[start Information supplied]

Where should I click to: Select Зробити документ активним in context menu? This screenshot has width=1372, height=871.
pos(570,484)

[end Information supplied]
[start Information supplied]

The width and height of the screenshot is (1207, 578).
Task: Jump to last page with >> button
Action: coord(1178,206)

[end Information supplied]
[start Information supplied]

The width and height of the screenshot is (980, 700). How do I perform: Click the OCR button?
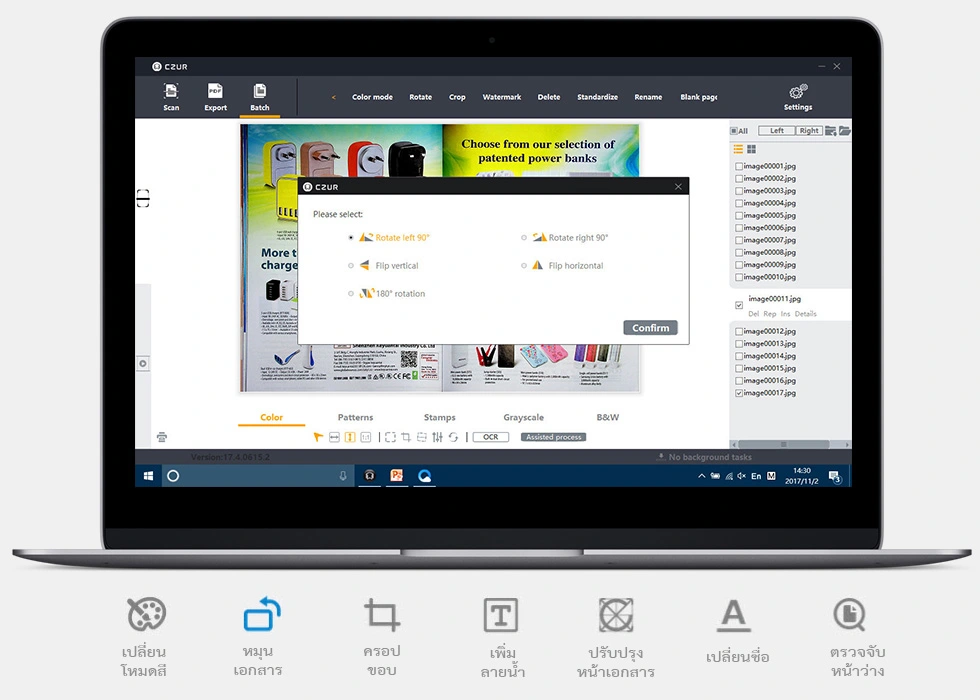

[end Information supplied]

=== Do this ===
Edit the stretch from the line containing "The width and height of the screenshot is (1207, 578)." through the line containing "Action: coord(1178,206)" so that "button" becomes "control", changing nothing else. Give back only those lines.

=== Result for this exercise ===
The width and height of the screenshot is (1207, 578).
Task: Jump to last page with >> control
Action: coord(1178,206)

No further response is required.